Oubliant son apathie, Emilie se venge avec véhémence. « Pourquoi vous souciez-vous toujours de ce que les autres pensent ? »

Marguerite n’est pas d’humeur pour sa fille fougueuse et la coupe rapidement. « Votre père est président du Parlement, l’énormité de sa position et de son influence est cruciale pour la paix en cours entre huguenots et catholiques. Votre comportement doit être exemplaire, tout comme notre nom de famille.’

Emilie roule des yeux. Sa mère poursuit : « Tu peux enlever ce regard de ton visage, il est grand temps que tu te maries et que tu gères un foyer, alors il n’y aurait pas de temps pour tes opinions fantaisistes. »

— Je ne veux épouser personne, rétorque Emilie avec emphase.

— Quelle bêtise, j’étais marié à ton âge. Regardez Louise de Teligny, fille de notre grand chef, l’amiral Gaspard de Coligny. Elle s’est mariée l’année dernière à seize ans et gère admirablement le ménage de son mari. Charles de Teligny est un diplomate occupé et dévoué comme votre père.

— Il a presque l’âge de papa, rétorque Emilie avec dégoût.

Marguerite ignore sa fille. «Le mariage royal n’est que dans quelques semaines. Tous les prétendants huguenots notables afflueront à Paris. Cependant, il y a des maris potentiels hautement éligibles dans notre propre congrégation. Ton père et moi sommes très impressionnés par l’ami de Pierre, Marcus Daval. C’est un beau jeune homme en herbe et deviendra une figure notable du gouvernement. Je ne sais pas qui est son bienfaiteur, mais il a reçu une excellente formation en lettres et en armes. Vous pourriez essayer d’être plus affable avec lui. Tous les dimanches, je regarde toutes les demoiselles du tabernacle se disputer son attention, et vous vous attaquez à son affection comme une vipère.

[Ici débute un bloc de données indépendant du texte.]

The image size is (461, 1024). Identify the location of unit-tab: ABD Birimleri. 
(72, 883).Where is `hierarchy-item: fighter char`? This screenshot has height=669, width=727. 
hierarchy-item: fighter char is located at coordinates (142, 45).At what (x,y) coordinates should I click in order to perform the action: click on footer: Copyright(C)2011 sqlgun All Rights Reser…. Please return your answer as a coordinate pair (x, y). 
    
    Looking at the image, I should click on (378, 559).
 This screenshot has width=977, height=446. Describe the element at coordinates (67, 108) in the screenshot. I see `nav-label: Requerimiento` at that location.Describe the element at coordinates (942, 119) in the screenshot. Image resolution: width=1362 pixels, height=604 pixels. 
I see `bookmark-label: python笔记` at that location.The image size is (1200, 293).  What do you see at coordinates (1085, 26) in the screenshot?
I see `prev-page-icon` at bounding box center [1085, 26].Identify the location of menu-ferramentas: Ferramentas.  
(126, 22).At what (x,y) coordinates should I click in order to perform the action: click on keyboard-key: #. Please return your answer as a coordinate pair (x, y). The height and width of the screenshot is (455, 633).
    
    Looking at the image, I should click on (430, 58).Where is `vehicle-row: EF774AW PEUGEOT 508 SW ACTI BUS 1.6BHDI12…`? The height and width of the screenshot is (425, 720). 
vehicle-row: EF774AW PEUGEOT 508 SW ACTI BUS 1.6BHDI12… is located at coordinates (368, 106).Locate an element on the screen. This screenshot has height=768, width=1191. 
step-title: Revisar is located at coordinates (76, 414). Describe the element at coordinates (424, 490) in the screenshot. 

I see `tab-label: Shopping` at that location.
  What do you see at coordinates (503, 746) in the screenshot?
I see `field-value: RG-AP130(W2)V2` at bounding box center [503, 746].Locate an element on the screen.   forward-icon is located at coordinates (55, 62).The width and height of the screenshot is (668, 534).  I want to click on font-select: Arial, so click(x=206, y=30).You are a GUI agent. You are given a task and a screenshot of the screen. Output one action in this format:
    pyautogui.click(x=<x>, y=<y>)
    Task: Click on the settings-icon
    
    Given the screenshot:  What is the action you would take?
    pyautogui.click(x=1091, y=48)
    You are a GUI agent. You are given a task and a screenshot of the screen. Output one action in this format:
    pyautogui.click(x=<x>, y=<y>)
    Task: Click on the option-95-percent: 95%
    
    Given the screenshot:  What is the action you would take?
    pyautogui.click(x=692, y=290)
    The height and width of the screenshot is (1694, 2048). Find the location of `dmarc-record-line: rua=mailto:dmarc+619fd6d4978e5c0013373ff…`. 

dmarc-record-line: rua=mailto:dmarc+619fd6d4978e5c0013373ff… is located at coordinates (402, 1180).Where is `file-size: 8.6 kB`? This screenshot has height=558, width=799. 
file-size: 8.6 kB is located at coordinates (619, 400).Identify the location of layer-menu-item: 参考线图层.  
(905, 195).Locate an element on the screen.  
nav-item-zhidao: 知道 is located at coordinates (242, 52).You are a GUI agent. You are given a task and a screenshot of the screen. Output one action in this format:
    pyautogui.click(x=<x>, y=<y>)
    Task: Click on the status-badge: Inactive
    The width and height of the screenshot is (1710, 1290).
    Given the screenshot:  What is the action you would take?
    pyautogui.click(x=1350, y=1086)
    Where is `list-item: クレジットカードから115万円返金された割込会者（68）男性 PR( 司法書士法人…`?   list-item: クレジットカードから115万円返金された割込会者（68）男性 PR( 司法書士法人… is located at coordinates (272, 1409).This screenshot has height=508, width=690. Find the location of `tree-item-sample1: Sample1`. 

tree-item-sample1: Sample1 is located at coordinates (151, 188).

«Il est arrogant et plein d’amour pour lui-même. Je le trouve odieux. Marcus n’est même pas l’ami de Pierre. Pierre s’accroche à lui comme un sycophante. Je n’ai pas l’intention de ramper pour son affection. Il peut se faire flatter par les autres filles. L’image d’être marié à Marcus effraie Emilie. ‘Je veux épouser quelqu’un par amour.’

Marguerite regarde froidement sa fille. « Tomber amoureux n’est jamais une bonne raison pour se marier. Le Seigneur vous apprendra à aimer votre mari.